:: EXERCISE INSTRUCTIONS ::
Give the listing below, from its first line through the line containing "center [324, 37].", as a JSON list of strings, one string per line, leaving out blank lines.

-------- RECORDS FOR THE TASK

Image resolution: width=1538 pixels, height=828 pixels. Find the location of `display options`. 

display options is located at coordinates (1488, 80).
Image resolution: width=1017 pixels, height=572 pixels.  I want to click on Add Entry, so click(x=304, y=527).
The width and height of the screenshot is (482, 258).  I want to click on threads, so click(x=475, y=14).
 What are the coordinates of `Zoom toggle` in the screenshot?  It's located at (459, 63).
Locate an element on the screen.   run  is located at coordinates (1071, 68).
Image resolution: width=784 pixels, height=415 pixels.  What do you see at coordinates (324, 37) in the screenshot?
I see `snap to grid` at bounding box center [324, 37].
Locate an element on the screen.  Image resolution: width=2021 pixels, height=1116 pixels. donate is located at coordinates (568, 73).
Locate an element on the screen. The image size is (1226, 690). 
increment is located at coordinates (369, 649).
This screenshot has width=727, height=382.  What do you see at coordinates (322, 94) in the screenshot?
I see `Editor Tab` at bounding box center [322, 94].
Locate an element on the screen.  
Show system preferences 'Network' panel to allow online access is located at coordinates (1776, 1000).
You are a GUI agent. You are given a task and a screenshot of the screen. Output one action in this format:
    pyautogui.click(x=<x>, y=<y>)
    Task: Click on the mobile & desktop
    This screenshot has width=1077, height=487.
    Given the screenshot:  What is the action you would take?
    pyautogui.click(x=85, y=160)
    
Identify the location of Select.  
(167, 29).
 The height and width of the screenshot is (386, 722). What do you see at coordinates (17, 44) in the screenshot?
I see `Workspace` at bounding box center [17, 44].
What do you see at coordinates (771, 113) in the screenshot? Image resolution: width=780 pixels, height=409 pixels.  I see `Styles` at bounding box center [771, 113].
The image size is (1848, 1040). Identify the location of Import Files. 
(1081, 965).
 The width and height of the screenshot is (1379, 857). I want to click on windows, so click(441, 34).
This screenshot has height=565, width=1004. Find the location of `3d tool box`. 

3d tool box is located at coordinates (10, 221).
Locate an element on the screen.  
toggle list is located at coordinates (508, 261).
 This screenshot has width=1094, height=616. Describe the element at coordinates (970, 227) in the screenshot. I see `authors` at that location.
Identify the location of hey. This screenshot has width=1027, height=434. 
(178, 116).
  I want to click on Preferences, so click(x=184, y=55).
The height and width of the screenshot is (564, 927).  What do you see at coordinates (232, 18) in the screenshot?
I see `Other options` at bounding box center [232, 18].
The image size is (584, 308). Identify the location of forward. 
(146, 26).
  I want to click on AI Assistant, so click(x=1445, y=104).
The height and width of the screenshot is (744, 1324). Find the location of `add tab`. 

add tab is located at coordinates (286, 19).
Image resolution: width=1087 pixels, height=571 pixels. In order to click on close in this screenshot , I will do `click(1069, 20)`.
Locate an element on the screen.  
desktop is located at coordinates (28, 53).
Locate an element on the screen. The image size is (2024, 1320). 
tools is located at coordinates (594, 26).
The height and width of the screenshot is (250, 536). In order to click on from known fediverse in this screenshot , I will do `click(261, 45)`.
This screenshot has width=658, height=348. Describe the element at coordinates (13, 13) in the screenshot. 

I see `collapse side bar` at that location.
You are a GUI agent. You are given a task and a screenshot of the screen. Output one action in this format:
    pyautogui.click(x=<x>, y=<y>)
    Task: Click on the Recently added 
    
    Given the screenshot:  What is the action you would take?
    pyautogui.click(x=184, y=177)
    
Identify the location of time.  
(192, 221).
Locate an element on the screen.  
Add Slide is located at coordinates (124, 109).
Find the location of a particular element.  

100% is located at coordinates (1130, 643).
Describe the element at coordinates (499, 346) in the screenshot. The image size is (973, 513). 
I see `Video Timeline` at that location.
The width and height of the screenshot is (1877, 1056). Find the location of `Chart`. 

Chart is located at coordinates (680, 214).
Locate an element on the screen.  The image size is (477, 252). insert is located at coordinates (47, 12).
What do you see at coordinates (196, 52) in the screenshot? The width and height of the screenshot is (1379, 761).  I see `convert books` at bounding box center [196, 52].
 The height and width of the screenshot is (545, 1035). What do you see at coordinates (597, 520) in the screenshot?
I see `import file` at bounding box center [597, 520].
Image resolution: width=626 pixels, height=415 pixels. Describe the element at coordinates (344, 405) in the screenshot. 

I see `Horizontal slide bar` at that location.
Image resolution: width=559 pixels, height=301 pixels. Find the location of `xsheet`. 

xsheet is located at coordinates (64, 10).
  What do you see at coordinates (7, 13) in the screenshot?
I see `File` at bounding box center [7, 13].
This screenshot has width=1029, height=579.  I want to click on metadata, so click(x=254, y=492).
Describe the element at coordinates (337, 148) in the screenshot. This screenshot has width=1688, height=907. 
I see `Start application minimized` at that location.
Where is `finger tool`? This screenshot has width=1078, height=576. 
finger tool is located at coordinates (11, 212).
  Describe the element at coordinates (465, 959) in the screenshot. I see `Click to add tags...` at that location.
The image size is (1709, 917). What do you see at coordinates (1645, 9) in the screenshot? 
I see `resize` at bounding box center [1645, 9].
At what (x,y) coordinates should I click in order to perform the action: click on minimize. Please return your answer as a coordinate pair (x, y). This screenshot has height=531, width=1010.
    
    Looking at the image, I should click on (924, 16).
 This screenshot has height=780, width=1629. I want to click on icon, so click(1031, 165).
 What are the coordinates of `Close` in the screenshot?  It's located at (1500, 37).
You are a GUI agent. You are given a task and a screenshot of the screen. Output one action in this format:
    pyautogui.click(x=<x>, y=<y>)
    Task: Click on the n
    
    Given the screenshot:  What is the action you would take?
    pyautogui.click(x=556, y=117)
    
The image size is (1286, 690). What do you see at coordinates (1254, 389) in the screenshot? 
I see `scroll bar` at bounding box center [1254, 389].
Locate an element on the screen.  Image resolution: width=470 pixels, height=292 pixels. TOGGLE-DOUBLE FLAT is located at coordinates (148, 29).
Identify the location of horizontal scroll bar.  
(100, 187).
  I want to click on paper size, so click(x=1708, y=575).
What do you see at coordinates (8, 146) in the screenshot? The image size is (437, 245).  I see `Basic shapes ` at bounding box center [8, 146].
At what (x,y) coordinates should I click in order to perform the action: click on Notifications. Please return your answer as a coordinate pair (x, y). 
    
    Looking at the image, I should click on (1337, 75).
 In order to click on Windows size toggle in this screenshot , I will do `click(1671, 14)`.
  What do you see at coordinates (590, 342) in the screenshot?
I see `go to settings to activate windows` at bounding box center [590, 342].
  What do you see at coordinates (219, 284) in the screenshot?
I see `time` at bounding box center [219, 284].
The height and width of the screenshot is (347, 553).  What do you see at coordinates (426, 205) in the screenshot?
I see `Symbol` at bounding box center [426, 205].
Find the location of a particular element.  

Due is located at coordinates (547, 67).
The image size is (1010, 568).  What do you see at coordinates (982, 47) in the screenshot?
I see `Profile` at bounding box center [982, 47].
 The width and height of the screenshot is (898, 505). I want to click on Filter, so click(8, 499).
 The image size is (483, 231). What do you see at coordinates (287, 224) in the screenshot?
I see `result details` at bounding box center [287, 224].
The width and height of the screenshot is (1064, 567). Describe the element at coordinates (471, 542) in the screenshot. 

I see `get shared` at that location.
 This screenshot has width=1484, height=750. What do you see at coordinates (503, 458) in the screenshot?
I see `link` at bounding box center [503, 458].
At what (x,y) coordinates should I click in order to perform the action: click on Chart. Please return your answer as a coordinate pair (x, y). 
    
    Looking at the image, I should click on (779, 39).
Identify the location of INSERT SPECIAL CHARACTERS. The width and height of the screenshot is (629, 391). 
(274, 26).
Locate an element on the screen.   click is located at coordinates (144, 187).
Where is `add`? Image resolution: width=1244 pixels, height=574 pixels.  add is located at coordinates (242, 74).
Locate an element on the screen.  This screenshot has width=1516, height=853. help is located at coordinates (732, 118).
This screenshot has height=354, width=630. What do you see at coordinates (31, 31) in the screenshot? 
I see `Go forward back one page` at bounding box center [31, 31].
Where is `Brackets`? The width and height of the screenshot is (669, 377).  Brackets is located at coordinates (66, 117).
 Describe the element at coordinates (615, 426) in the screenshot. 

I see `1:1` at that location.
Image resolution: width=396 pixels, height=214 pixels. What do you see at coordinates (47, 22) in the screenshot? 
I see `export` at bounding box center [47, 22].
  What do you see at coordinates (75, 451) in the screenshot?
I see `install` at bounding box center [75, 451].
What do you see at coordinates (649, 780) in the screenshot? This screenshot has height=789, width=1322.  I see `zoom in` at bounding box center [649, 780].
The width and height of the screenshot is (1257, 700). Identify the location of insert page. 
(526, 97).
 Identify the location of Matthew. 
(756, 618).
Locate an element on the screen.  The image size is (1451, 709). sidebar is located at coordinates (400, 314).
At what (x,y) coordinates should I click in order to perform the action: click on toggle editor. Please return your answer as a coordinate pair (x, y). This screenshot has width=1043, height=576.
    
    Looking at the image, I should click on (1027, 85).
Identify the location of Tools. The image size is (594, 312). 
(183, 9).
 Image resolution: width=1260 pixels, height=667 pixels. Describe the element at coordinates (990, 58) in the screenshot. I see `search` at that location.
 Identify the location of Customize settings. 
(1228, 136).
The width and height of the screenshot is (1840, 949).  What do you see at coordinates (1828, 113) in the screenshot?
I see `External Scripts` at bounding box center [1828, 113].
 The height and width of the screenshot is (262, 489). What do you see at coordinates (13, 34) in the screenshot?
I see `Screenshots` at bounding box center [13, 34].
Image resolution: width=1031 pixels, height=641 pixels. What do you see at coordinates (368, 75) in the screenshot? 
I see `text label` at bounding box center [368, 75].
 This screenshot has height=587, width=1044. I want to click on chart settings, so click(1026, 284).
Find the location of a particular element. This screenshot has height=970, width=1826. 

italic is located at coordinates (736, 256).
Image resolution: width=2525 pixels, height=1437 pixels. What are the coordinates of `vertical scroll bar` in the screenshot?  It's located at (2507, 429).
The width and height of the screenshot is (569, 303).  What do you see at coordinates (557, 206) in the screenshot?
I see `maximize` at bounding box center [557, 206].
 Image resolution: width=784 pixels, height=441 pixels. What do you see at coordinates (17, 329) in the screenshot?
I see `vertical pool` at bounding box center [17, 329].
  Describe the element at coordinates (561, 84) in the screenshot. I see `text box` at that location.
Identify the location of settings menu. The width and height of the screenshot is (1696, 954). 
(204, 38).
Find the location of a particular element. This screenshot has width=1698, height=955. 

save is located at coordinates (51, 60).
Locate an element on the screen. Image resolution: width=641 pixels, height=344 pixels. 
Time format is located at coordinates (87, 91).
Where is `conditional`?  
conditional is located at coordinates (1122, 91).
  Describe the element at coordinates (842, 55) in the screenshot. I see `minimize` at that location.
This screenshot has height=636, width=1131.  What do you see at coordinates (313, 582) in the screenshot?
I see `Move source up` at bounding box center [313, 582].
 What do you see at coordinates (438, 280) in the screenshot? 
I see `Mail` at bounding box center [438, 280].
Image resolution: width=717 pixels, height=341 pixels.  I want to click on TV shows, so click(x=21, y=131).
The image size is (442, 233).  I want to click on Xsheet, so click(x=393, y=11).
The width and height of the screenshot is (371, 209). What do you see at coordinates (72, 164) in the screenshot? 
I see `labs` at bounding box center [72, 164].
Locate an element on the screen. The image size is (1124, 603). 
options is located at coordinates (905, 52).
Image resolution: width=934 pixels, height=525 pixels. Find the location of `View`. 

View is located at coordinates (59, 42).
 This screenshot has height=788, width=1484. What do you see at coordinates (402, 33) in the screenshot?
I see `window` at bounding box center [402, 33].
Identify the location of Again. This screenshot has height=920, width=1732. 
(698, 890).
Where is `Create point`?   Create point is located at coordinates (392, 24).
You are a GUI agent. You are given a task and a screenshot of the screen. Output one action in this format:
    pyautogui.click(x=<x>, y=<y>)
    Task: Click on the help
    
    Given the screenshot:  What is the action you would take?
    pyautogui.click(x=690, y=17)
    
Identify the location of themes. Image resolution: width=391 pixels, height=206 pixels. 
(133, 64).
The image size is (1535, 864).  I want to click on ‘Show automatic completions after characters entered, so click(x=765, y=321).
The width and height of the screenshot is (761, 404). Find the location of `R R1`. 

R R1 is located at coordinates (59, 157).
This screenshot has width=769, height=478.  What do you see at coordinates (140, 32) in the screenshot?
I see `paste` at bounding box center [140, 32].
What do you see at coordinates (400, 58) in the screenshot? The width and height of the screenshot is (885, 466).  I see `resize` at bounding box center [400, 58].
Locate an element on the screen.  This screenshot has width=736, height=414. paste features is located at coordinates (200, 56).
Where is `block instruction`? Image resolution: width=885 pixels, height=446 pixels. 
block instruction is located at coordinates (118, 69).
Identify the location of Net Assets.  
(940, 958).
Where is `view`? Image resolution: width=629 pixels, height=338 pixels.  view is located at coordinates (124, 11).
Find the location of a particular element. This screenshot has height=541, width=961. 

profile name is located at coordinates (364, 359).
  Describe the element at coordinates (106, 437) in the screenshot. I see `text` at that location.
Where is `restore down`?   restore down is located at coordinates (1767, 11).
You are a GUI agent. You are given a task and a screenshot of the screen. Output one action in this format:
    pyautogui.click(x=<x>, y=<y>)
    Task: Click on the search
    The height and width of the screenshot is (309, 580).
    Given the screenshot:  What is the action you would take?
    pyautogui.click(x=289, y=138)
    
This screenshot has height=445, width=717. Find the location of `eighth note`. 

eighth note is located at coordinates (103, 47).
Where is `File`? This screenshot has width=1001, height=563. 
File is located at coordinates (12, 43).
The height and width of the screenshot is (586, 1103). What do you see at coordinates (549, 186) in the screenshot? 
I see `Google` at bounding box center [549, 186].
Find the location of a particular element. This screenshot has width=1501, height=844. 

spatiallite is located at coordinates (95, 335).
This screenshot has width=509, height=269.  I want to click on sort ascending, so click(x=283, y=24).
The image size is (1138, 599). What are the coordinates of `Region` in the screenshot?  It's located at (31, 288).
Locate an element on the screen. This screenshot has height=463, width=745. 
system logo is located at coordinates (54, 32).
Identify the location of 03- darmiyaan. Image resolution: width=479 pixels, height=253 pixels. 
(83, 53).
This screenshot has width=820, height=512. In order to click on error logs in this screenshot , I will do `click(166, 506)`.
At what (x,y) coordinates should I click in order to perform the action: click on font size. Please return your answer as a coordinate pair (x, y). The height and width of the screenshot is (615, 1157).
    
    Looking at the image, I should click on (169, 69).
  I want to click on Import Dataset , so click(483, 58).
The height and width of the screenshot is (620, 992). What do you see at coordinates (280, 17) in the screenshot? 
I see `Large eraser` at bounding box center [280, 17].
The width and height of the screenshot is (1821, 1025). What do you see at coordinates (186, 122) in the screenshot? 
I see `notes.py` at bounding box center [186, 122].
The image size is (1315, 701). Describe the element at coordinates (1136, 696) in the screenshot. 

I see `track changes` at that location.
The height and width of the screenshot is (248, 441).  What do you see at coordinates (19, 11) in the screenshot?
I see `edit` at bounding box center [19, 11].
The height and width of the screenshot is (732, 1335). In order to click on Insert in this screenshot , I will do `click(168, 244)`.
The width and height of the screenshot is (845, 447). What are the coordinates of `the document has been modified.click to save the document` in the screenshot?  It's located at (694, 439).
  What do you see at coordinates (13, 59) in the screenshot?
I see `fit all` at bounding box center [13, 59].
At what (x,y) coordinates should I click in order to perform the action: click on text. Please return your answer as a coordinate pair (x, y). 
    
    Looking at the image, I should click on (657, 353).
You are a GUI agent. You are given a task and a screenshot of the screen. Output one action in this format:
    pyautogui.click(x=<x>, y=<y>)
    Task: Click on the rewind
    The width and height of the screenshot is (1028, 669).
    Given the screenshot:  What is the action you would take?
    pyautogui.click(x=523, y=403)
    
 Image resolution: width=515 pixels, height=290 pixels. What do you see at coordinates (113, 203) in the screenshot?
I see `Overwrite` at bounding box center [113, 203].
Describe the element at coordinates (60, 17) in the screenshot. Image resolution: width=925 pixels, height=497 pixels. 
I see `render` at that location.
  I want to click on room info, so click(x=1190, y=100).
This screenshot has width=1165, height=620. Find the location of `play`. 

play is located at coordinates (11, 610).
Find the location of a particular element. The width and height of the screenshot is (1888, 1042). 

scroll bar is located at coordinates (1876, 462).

----------------

:: RESULT OF THIS EXERCISE ::
[
  "Image resolution: width=1538 pixels, height=828 pixels. Find the location of `display options`. ",
  "display options is located at coordinates (1488, 80).",
  "Image resolution: width=1017 pixels, height=572 pixels.  I want to click on Add Entry, so click(x=304, y=527).",
  "The width and height of the screenshot is (482, 258).  I want to click on threads, so click(x=475, y=14).",
  " What are the coordinates of `Zoom toggle` in the screenshot?  It's located at (459, 63).",
  "Locate an element on the screen.   run  is located at coordinates (1071, 68).",
  "Image resolution: width=784 pixels, height=415 pixels.  What do you see at coordinates (324, 37) in the screenshot?",
  "I see `snap to grid` at bounding box center [324, 37]."
]